Collage of Death (left) and The Devil (right) from the most iconic modern Tarot deck, the Rider-Waite Tarot deck designed by A.E. Waite and Illustrated by Pamela Colman-Smith (first published by William Rider & Son in 1909, hence the name) – public domain image

 

 

(3) TAROT – DEATH & THE DEVIL

 

The Tarot may have its mystique and even its mythos, but does it have villains?

O yes – hence this special mention, drawn from the archetypal characters of individual cards, particularly those of the more iconic Major Arcana or “trumps” of the Tarot.

But are there enough ‘villainous’ cards of the Tarot for their own top ten?

Well, yes and no.

Yes, in that all or almost all cards of the Tarot have their dark inversions or negative connotations and are therefore capable of being villainous cards in that respect. Setting that aside, twelve cards of the Major Arcana – from the Hermit as ninth card through to Judgement as the twentieth card – are ‘underworld’ cards, depicting figures of the mythic narrative of the Fool’s descent into the underworld or hero’s journey, and are hence potentially ‘villainous’ cards.

And no, because when you come down to it, there are only three unequivocally ‘villainous’ cards that are also the infamous trinity of cards one flinches at in readings as ‘bad’ – Death, the Devil, and the Tower Struck by Lightning.

Unequivocally ‘villainous’ that is, in the sense that they are not also at the same time among my heroes or girls of the Tarot – only as ‘villains’, even if they can have positive interpretations. Aptly enough for a card midway through the Tarot, the Death card has interpretations of a new beginning after an end, rebirth or transformation – famously in that episode of The Simpsons with Lisa’s future foretold by a Tarot reading, although it added its own ominous card of The Happy Squirrel.

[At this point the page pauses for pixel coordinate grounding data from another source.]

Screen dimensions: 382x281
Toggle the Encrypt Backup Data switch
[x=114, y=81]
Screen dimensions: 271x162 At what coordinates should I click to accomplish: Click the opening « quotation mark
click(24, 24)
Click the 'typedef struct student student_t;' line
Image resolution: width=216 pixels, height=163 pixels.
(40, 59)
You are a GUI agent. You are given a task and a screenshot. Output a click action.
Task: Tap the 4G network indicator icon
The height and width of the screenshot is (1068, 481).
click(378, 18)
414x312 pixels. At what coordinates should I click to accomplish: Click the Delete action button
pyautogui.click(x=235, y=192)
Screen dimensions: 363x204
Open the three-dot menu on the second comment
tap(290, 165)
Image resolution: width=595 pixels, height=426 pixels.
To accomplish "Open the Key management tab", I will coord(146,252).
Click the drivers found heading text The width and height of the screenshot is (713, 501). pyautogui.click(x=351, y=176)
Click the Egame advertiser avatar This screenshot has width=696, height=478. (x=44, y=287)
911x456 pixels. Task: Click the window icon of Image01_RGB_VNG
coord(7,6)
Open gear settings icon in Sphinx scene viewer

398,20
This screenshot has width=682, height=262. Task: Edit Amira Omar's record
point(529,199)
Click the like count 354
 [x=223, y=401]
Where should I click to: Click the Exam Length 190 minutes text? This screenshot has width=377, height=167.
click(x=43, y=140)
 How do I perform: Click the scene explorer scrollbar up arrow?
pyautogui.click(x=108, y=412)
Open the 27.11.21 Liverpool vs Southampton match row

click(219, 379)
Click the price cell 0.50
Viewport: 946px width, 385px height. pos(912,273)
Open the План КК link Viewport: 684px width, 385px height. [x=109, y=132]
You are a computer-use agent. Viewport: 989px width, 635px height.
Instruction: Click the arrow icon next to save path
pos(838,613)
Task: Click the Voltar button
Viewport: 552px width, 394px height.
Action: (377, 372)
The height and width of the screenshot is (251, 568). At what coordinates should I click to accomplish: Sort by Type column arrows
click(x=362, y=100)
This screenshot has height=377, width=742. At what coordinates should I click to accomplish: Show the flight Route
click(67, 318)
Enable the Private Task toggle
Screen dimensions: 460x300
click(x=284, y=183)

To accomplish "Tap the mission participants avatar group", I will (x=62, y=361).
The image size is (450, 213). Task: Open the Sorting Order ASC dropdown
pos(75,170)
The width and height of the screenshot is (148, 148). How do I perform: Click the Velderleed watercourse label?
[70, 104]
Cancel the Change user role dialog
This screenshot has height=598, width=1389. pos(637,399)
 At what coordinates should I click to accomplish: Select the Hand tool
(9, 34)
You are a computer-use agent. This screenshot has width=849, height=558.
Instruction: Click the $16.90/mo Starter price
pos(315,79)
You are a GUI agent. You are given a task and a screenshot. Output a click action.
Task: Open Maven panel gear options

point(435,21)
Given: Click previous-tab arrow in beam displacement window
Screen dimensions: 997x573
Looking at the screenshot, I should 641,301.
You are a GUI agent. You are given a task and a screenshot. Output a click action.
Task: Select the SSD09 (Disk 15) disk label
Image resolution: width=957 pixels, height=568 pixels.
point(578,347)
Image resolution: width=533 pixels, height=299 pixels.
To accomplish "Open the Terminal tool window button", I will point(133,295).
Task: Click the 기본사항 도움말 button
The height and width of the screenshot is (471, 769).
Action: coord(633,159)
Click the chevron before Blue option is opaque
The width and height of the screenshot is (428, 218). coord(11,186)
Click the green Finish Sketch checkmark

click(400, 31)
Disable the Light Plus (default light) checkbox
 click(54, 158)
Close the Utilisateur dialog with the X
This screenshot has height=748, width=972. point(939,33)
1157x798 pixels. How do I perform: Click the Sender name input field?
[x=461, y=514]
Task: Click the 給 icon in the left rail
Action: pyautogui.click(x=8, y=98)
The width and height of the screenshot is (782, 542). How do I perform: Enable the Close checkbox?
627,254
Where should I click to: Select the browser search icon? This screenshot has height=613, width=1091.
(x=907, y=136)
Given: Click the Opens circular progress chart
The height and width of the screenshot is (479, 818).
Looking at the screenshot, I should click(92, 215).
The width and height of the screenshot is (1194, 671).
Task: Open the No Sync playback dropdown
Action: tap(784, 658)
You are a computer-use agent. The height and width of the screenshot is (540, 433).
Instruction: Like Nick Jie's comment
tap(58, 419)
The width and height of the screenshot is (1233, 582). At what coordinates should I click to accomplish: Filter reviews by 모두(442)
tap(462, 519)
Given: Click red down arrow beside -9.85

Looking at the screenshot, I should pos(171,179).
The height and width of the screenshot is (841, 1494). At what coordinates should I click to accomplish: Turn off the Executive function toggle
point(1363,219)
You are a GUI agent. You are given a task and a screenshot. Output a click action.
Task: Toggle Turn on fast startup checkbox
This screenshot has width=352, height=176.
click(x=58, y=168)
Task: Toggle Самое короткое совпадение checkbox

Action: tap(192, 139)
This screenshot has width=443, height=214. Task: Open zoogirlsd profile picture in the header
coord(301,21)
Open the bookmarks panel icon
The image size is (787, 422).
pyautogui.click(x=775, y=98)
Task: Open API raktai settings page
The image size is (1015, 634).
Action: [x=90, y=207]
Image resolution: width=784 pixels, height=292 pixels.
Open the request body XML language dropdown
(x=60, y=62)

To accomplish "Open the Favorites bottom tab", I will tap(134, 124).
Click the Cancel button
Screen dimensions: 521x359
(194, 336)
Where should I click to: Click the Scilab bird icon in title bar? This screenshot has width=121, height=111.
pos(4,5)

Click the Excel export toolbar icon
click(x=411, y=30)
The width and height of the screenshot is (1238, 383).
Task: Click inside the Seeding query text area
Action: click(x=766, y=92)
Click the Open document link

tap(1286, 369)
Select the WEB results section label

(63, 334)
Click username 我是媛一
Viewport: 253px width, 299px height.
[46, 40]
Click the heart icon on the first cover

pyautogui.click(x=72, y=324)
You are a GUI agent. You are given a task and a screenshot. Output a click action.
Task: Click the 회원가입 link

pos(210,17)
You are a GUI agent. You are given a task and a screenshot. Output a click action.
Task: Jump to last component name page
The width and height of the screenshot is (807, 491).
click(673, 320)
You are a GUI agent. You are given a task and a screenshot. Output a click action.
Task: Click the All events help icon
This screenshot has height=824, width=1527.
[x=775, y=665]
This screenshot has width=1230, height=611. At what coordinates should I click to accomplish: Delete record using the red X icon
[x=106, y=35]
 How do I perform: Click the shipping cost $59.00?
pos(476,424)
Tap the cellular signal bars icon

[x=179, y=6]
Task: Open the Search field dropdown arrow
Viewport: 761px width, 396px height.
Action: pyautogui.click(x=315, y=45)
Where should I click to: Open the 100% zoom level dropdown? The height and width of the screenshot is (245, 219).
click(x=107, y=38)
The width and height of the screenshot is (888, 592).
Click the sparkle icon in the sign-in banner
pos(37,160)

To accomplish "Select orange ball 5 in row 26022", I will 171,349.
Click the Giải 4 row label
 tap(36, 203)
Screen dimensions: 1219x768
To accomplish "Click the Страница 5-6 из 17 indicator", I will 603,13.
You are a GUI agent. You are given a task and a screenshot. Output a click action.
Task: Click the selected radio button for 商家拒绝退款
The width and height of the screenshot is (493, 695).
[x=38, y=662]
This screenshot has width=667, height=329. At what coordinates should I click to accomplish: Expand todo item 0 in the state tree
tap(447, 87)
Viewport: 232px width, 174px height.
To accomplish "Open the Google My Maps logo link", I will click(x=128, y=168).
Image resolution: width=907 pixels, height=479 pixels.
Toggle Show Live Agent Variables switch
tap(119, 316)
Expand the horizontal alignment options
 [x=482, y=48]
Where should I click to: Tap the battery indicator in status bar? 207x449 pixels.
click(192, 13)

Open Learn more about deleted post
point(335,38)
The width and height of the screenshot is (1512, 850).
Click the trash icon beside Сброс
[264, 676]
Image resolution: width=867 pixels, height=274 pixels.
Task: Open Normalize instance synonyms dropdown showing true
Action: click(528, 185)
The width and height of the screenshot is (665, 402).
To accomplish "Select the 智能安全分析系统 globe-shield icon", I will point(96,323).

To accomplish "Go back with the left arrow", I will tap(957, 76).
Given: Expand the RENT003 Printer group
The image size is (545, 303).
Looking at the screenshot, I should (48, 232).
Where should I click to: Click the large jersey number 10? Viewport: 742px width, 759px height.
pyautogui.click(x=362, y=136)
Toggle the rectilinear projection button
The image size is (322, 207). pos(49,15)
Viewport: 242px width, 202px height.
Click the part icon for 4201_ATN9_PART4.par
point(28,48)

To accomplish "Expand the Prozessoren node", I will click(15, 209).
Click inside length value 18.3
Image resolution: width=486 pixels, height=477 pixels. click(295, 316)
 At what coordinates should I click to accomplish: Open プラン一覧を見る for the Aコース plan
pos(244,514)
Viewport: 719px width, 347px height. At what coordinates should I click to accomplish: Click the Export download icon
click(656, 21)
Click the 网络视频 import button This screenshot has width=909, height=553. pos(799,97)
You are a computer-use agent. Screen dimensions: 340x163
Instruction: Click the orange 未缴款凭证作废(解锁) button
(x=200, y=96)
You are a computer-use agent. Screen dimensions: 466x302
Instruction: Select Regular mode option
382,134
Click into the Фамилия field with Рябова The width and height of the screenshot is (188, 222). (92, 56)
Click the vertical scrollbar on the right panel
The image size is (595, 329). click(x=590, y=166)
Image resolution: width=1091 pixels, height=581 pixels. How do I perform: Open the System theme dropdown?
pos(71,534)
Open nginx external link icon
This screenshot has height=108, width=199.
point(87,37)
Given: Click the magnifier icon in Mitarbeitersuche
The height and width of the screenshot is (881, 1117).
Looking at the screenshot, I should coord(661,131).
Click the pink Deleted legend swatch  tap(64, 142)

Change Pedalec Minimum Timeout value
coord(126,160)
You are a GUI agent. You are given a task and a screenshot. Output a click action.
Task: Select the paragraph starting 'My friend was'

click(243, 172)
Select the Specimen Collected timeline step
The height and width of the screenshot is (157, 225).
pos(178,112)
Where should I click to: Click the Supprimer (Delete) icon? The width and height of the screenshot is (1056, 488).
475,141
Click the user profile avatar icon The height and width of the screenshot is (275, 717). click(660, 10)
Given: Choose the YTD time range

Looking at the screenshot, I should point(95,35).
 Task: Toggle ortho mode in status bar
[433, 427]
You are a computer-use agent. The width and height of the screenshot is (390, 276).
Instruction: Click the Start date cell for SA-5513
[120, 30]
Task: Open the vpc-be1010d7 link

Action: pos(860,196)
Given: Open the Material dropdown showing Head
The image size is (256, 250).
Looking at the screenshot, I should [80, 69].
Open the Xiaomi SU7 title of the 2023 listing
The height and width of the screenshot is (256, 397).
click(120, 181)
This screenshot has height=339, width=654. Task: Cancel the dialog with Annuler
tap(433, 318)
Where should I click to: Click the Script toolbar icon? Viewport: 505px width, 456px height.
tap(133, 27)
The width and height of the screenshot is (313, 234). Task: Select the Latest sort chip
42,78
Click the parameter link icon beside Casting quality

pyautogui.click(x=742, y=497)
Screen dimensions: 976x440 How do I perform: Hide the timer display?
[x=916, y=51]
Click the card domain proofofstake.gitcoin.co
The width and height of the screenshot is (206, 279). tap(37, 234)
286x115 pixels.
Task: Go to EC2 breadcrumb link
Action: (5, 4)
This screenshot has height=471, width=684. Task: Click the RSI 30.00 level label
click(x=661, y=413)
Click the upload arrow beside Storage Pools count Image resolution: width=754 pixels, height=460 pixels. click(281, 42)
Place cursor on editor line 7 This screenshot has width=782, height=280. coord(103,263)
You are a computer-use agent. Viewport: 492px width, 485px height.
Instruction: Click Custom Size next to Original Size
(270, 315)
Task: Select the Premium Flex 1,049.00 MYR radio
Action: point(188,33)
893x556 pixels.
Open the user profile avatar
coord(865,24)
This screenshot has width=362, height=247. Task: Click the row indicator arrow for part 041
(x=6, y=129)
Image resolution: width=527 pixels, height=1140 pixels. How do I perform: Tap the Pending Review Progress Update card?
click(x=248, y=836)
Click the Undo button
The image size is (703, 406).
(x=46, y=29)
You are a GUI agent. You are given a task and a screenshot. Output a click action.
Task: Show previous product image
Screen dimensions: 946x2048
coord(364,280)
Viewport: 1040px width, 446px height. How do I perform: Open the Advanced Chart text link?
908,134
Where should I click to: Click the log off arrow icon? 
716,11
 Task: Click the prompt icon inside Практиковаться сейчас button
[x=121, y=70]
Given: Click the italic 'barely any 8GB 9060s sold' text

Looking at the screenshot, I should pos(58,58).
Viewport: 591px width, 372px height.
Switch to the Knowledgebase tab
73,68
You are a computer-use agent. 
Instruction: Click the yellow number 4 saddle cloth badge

Of this trinity, I rank Death and the Devil in this special mention, given that the Tower Struck by Lightning does not feature a distinctive figure as such but instead evokes an impersonal force of destruction. Death of course features the personification of death, while the Devil is the literal personification of evil. The visual design of the latter card in the Rider Waite Tarot deck sees the latter and raises it even higher in evil stakes, as a dark inversion of the card of The Lovers, including the two figures of the Lovers themselves, now demonic figures chained to the Devil’s altar – and of the backdrop of Hell now substituted for the Garden of Eden.